(Data extracted from a collection)
<<<<
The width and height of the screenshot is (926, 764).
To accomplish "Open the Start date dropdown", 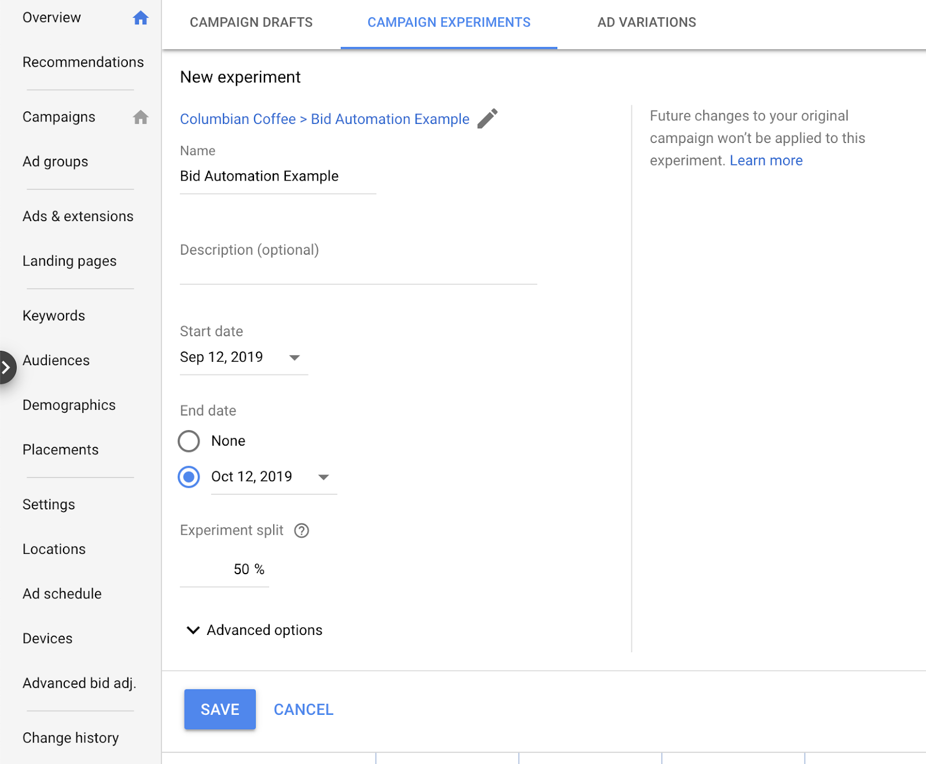I will 294,358.
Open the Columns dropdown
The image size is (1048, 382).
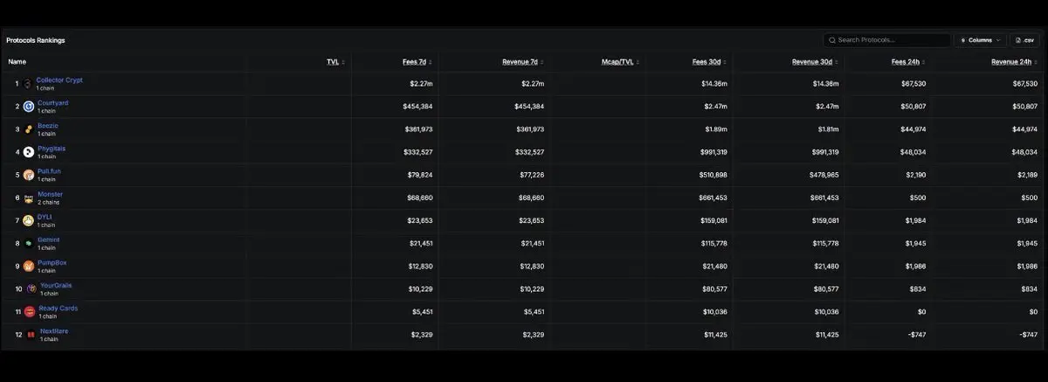[x=981, y=40]
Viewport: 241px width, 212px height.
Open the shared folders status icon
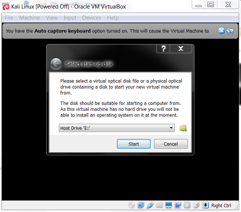point(159,205)
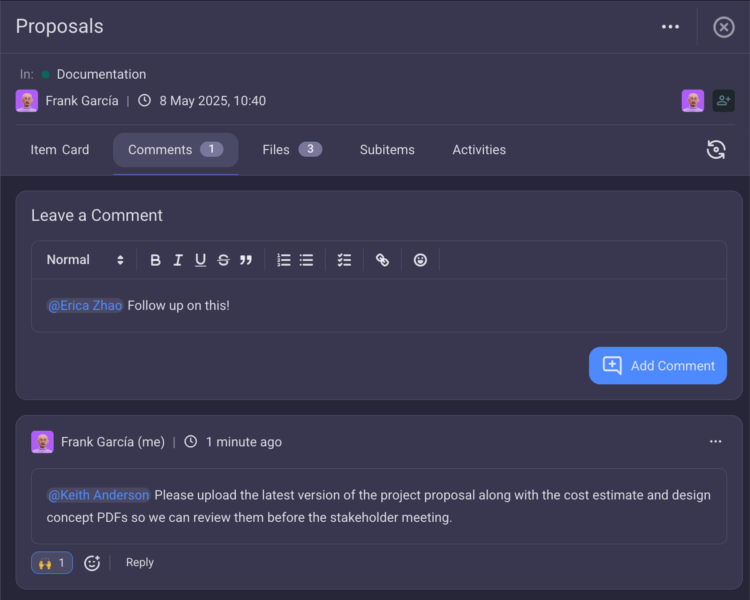This screenshot has height=600, width=750.
Task: Open the emoji picker in the editor toolbar
Action: click(x=420, y=259)
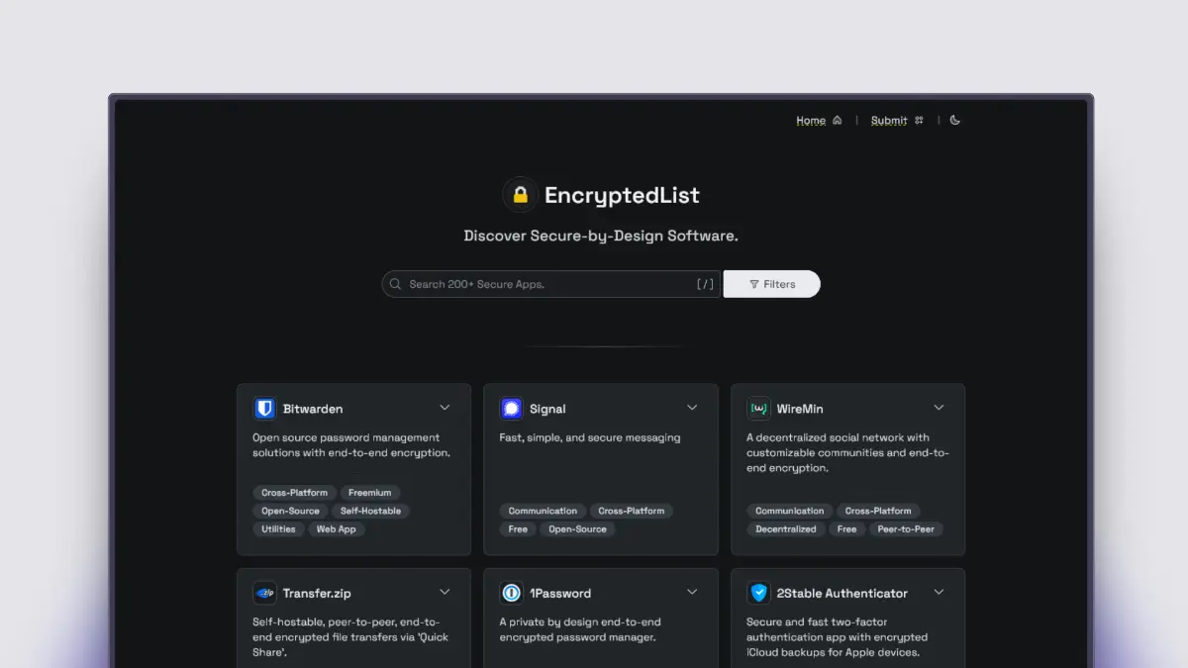Click the 2Stable Authenticator shield icon
Viewport: 1188px width, 668px height.
point(758,593)
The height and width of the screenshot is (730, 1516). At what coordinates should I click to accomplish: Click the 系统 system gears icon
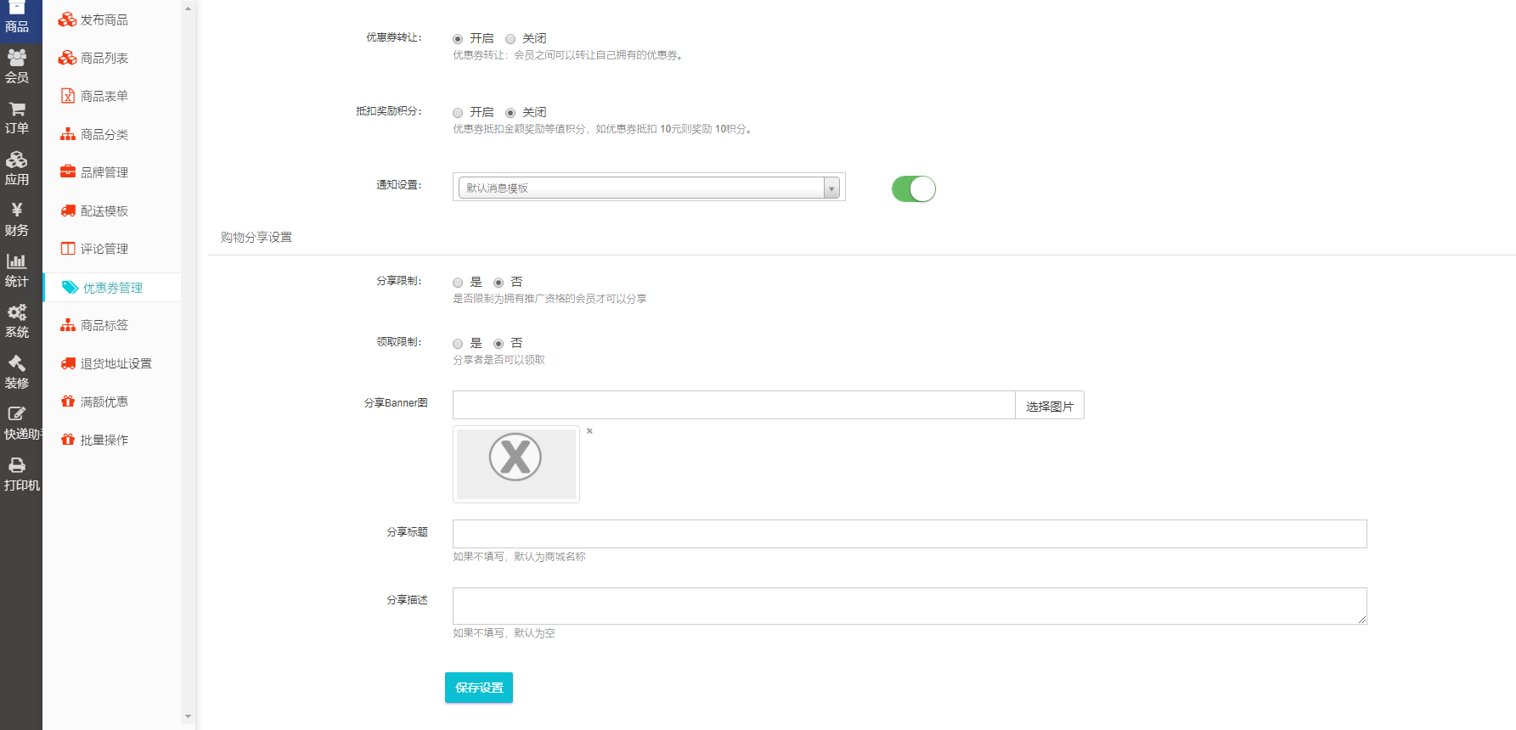[x=17, y=313]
>>>>
**Work required:**
Take the line containing "The height and" as the first and the last line of the records as the end. Print every line in that span exactly, leaving out pictures.

**Exercise response:**
The height and width of the screenshot is (730, 1516). At what coordinates should I click to accomplish: Click the 系统 system gears icon
[x=17, y=313]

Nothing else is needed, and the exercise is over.